WORK REQUIRED> Give every entry again precisely as it appears.

SUPPLIED RECORDS>
-- -- --
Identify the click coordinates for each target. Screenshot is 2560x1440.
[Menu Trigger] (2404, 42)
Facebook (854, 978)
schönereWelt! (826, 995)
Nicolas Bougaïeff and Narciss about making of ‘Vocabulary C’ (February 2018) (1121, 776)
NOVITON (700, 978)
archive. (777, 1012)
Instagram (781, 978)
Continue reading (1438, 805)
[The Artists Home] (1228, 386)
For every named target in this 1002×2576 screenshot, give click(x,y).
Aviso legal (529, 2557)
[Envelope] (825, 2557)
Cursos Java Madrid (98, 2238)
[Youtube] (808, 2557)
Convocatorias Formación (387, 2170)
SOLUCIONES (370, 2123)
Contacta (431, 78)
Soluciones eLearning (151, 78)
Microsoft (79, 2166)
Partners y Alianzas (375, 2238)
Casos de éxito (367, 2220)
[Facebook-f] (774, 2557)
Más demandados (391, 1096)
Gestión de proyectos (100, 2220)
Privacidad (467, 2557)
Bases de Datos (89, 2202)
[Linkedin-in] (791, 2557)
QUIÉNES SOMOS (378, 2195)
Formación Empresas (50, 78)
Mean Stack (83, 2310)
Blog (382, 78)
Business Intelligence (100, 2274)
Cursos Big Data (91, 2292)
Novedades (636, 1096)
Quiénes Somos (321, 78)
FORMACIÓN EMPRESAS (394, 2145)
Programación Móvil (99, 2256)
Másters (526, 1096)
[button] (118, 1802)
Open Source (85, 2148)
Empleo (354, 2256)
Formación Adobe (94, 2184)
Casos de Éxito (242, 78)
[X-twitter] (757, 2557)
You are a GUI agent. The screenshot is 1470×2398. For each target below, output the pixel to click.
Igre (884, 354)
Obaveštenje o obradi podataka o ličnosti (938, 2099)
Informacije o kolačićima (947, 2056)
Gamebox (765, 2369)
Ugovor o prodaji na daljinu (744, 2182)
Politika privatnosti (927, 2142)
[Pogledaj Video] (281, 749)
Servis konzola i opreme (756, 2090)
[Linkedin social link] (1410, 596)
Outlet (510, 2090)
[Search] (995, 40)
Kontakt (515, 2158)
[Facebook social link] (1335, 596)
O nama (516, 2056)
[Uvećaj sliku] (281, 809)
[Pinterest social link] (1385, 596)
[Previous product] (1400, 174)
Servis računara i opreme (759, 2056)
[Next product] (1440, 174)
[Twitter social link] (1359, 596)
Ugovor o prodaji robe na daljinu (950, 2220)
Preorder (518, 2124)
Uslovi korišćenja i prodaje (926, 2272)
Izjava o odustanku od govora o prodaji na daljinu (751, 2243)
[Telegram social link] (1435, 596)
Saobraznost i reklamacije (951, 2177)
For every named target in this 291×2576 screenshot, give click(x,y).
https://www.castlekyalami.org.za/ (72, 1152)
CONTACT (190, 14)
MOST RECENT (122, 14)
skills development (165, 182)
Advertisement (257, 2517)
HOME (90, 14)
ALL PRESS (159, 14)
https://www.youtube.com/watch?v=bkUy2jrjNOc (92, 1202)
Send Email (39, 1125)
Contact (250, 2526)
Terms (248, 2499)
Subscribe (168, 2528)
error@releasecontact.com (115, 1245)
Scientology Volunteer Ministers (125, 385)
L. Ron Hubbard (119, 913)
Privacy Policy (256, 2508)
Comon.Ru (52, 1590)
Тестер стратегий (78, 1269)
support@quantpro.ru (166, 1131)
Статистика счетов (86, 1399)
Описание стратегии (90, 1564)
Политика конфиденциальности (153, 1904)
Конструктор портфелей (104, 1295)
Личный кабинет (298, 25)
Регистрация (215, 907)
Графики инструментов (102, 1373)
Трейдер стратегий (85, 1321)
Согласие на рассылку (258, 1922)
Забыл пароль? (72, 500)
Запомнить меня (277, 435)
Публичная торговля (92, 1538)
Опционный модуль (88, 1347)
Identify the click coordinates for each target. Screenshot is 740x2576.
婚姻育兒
-- -- --
RESPONSE TO THIS TASK>
Identify the click coordinates for each target. Screenshot is 2560x1440.
[Menu Trigger] (2404, 42)
Facebook (854, 978)
schönereWelt! (826, 995)
Nicolas Bougaïeff and Narciss about making of ‘Vocabulary C’ (February 2018) (1121, 776)
NOVITON (700, 978)
archive. (777, 1012)
Instagram (781, 978)
Continue reading (1438, 805)
[The Artists Home] (1228, 386)
For every named target in this 1002×2576 screenshot, give click(x,y).
Aviso legal (529, 2557)
[Envelope] (825, 2557)
Cursos Java Madrid (98, 2238)
[Youtube] (808, 2557)
Convocatorias Formación (387, 2170)
SOLUCIONES (370, 2123)
Contacta (431, 78)
Soluciones eLearning (151, 78)
Microsoft (79, 2166)
Partners y Alianzas (375, 2238)
Casos de éxito (367, 2220)
[Facebook-f] (774, 2557)
Más demandados (391, 1096)
Gestión de proyectos (100, 2220)
Privacidad (467, 2557)
Bases de Datos (89, 2202)
[Linkedin-in] (791, 2557)
QUIÉNES SOMOS (378, 2195)
Formación Empresas (50, 78)
Mean Stack (83, 2310)
Blog (382, 78)
Business Intelligence (100, 2274)
Cursos Big Data (91, 2292)
Novedades (636, 1096)
Quiénes Somos (321, 78)
FORMACIÓN EMPRESAS (394, 2145)
Programación Móvil (99, 2256)
Másters (526, 1096)
[button] (118, 1802)
Open Source (85, 2148)
Empleo (354, 2256)
Formación Adobe (94, 2184)
Casos de Éxito (242, 78)
[X-twitter] (757, 2557)
You are a GUI agent. The screenshot is 1470×2398. For each target below, output the pixel to click.
Igre (884, 354)
Obaveštenje o obradi podataka o ličnosti (938, 2099)
Informacije o kolačićima (947, 2056)
Gamebox (765, 2369)
Ugovor o prodaji na daljinu (744, 2182)
Politika privatnosti (927, 2142)
[Pogledaj Video] (281, 749)
Servis konzola i opreme (756, 2090)
[Linkedin social link] (1410, 596)
Outlet (510, 2090)
[Search] (995, 40)
Kontakt (515, 2158)
[Facebook social link] (1335, 596)
O nama (516, 2056)
[Uvećaj sliku] (281, 809)
[Pinterest social link] (1385, 596)
[Previous product] (1400, 174)
Servis računara i opreme (759, 2056)
[Next product] (1440, 174)
[Twitter social link] (1359, 596)
Ugovor o prodaji robe na daljinu (950, 2220)
Preorder (518, 2124)
Uslovi korišćenja i prodaje (926, 2272)
Izjava o odustanku od govora o prodaji na daljinu (751, 2243)
[Telegram social link] (1435, 596)
Saobraznost i reklamacije (951, 2177)
For every named target in this 291×2576 screenshot, give click(x,y).
https://www.castlekyalami.org.za/ (72, 1152)
CONTACT (190, 14)
MOST RECENT (122, 14)
skills development (165, 182)
Advertisement (257, 2517)
HOME (90, 14)
ALL PRESS (159, 14)
https://www.youtube.com/watch?v=bkUy2jrjNOc (92, 1202)
Send Email (39, 1125)
Contact (250, 2526)
Terms (248, 2499)
Subscribe (168, 2528)
error@releasecontact.com (115, 1245)
Scientology Volunteer Ministers (125, 385)
L. Ron Hubbard (119, 913)
Privacy Policy (256, 2508)
Comon.Ru (52, 1590)
Тестер стратегий (78, 1269)
support@quantpro.ru (166, 1131)
Статистика счетов (86, 1399)
Описание стратегии (90, 1564)
Политика конфиденциальности (153, 1904)
Конструктор портфелей (104, 1295)
Личный кабинет (298, 25)
Регистрация (215, 907)
Графики инструментов (102, 1373)
Трейдер стратегий (85, 1321)
Согласие на рассылку (258, 1922)
Забыл пароль? (72, 500)
Запомнить меня (277, 435)
Публичная торговля (92, 1538)
Опционный модуль (88, 1347)
Identify the click coordinates for each target. Screenshot is 740x2576.
婚姻育兒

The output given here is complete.